As consumers, we all understand intuitively that details matter. All of us have experienced products that are hard to use, apps that feel carelessly constructed, slow, buggy, and lack the features we expect to see. We have all felt the frustration of trying out app after app and cursing quietly (or loudly) wondering why obvious issues are present and why teams that built them could not have done a better job. We wonder about their judgment, taste, and skill. Our negative and positive product impressions transfer to the companies that built them, making them forgettable footnotes or burnishing their reputations as trustworthy brands.

As consumers, we all understand this intuitively, and all of the builders inside of companies do too. So why is it that so many poor products exist? Why is it that so few companies get the details right? Why is it that app stores are littered with poorly rated apps when clearly their creators aspired to build smash hits? It turns out that the way product building organizations, particularly digital product building organizations, make day-to-day decisions both at the macro and micro levels, have a natural tendency to negatively impact product quality. This may sound counterintuitive but it’s true. If you work in the industry of digital product building, like I have over a career spanning more than two decades, then you know all too well that day to day decisions chip away at the intended quality that all teams start out with. No matter the starting aspiration, there are a number of endemic forces that pressure teams to deliver something subpar. These forces emerge from practices with positive intent and positive impact, but they come with downsides that systematically and dependably erode product quality. Some of the major ones:

  1. The ability to remotely update digital products makes it easy to cut features and quality in favor of getting a product out faster (because you can always add things in later).
  2. The ability to measure usage data (known as metrics) at microscopic albeit still crude levels allows teams to take a wait-and-see approach before investing more into a product or feature area.
  3. Metrics-based decision making is easier to scale across an organization and defend against stakeholder scrutiny than instinctual, subjective, judgment-based decision making.
  4. Federated development structures, leveraging multiple feature teams (or scrum teams), to collectively deliver a product encourages teams to play it safe rather than to take risks.
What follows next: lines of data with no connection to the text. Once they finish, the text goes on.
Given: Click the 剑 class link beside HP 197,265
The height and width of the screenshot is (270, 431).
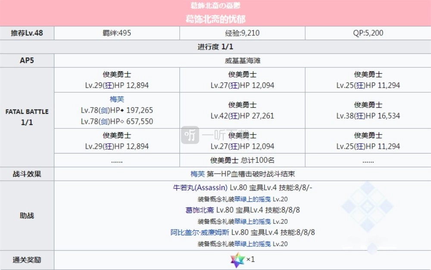Looking at the screenshot, I should tap(104, 110).
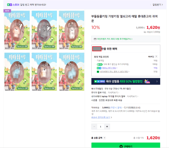
Task: Click green N pay icon beside 네이버페이 머니
Action: click(x=98, y=72)
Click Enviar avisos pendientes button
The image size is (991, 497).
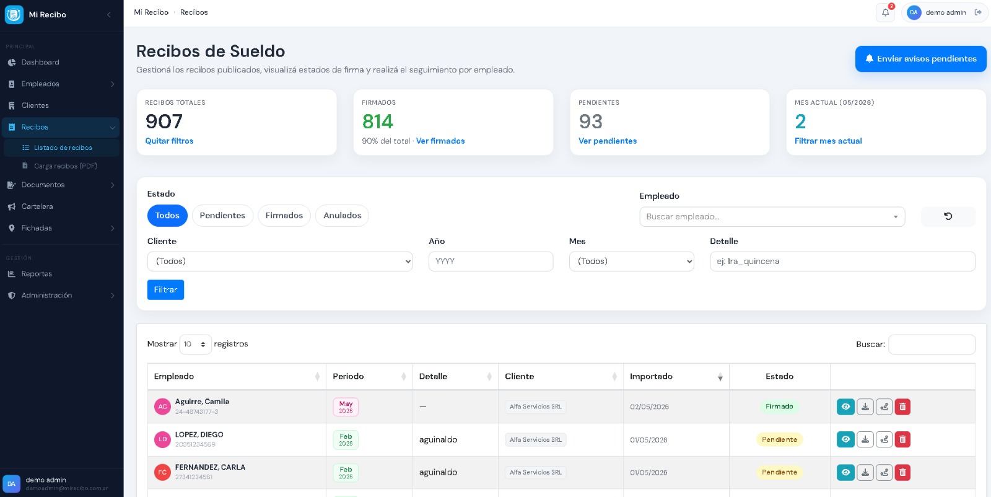point(921,59)
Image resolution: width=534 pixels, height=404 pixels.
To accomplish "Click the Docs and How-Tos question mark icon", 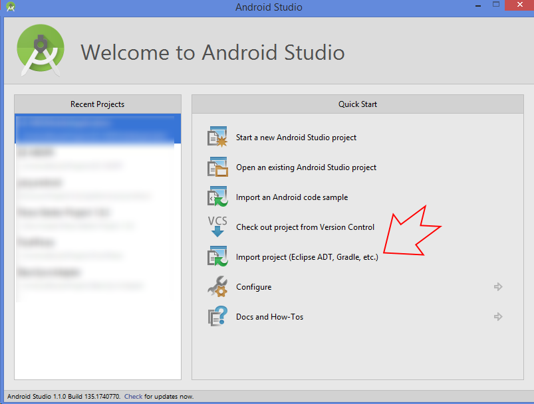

Together, these forces inject rationale into the day-to-day decisions at the micro and macro levels that repeatedly call for the narrowing of investment into a product and full featured-ness. Day-to-day, these forces show up in the interactions that are part and parcel of every product building organization. Questions such as the following are instantly relatable to all builders across our industry:

  • “How do we know this will move our key metrics?”?—?an ask to provide defensible data (and, to a lesser extent, logic) to justify the investment of resources (time, people, money).
  • “How will this move the needle?”?—?coded language for a metric that resonates with leadership and the board
  • “What’s the ROI of this effort?”?—?an ask to provide an estimated return on investment
  • ”What’s the MVP version of this product?”?—?an ask to bring back the minimum version that we can launch.

Each of these questions and the many like them, place builders into the position of defending their investment choices. Builder teams know these questions are coming and so they naturally ask these questions on their own. Business operators are rewarded for cheaper and faster and that thinking trickles down to builders. Faster and cheaper is rewarded at every stage of planning and building, so the small details that are hard to envision ‘moving the needle’ get cut. It’s simply easier for builder teams to gain alignment by cutting features and launching earlier than proposing a later or more expensive launch. It’s simply easier to take shortcuts with less optional UX than propose a more costly build.?

The actual hard?question

If you’re still reading (thank you), you might be thinking, ‘oh here goes another creative griping about business realities.’ On the contrary. As someone who works in a leadership capacity I know that these forces and questions arise naturally in the course of business. Even if we are not explicitly articulating them out loud, they are considerations any leader must keep in mind. I have long accepted these forces and consider the skill to manage them effectively a crucial part of development in design teams and individuals. These forces exist because the modern product development practices from which they emerge also create tremendous upsides.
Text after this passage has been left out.